Beberapa keberhasilan pengungkapan oleh Polda Metro Jaya, pada 2017 saat mengungkap tindak pidana pornografi anak online kelompok LoliCandy Grup di sosial media Facebook, Borneo Case yang menggunakan platform Sosial Media Skype dan grup pelaku menggunakan Twitter.

“Dari ketiga kasus itu, pelaku di Indonesia melakukan kolaborasi melalui Whatsaap dan Telegram Internasional Grup,” bebernya, seperti dikutip dari rmol.co.

“Dengan kerjasama gabungan HSI, FBI, Interpol, Polda Metro Jaya menyebar informasi terkait pelaku lain yang tersebar di 43 negara dan dalam kasus LoliCandy Grup sekitar bulan Agustus 2018 lalu telah diamankan 2 pelaku termasuk menyita 43 handphone, 7 hard drive, 12 SD cards, and 8 USB flash drive oleh Kepolisian Guatemala yang terlibat dalam distribusi material pornografi anak tersebut,” ulasnya

Sementara,t Dirkrimsus Polda Metro Jaya, Kombes Pol Adi Deriyan, menjelaskan, Ditreskrimsus melalui Subdit IV Cyber Crime terus aktif dalam bekerjasama pengungkapan kejahatan pornografi anak.
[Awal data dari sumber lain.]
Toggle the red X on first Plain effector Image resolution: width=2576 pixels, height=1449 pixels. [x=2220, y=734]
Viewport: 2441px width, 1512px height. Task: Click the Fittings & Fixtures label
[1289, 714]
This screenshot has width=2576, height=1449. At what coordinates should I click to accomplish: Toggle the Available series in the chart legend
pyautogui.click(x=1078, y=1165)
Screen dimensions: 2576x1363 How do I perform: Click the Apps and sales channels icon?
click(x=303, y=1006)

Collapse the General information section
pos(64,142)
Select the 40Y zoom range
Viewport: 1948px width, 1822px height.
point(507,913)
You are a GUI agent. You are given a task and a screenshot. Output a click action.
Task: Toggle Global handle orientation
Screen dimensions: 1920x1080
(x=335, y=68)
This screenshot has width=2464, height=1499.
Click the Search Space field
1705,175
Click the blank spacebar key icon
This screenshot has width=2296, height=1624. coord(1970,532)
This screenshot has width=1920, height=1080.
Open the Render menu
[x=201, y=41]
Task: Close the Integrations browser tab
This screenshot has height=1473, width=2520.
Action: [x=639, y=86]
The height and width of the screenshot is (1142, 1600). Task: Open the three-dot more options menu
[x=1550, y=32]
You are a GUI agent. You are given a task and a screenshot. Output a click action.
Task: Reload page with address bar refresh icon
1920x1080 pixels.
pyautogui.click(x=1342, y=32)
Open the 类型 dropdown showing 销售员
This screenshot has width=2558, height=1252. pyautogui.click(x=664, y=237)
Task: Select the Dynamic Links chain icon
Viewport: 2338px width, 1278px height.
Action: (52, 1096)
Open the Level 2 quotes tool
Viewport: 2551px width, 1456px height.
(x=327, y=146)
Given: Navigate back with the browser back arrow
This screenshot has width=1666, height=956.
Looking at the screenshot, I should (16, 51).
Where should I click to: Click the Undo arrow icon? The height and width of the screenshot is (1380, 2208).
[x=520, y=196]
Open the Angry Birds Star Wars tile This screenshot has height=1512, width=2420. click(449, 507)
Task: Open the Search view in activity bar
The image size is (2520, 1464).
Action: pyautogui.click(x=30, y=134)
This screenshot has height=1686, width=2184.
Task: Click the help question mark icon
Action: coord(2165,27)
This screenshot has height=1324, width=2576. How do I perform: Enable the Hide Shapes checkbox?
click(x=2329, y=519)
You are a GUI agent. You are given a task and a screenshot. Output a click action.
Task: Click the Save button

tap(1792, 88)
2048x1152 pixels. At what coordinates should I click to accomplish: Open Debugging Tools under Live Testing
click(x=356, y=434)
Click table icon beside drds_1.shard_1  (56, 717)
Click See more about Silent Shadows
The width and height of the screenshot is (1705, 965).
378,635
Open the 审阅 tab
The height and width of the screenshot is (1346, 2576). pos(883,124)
“Kami terus aktif, baik jalur penegakan hukum secara Internasional melalui FBI, Interpol, HSI, juga partisipasi penyedia jasa layanan di internet dan badan organisasi lain, seperti NMEC (National Missing and Exploitation Children) juga kementerian PPA RI dalam pencegahan dan penanggulangan kejahatan pornografi anak,” pungkas Adi Deriyan.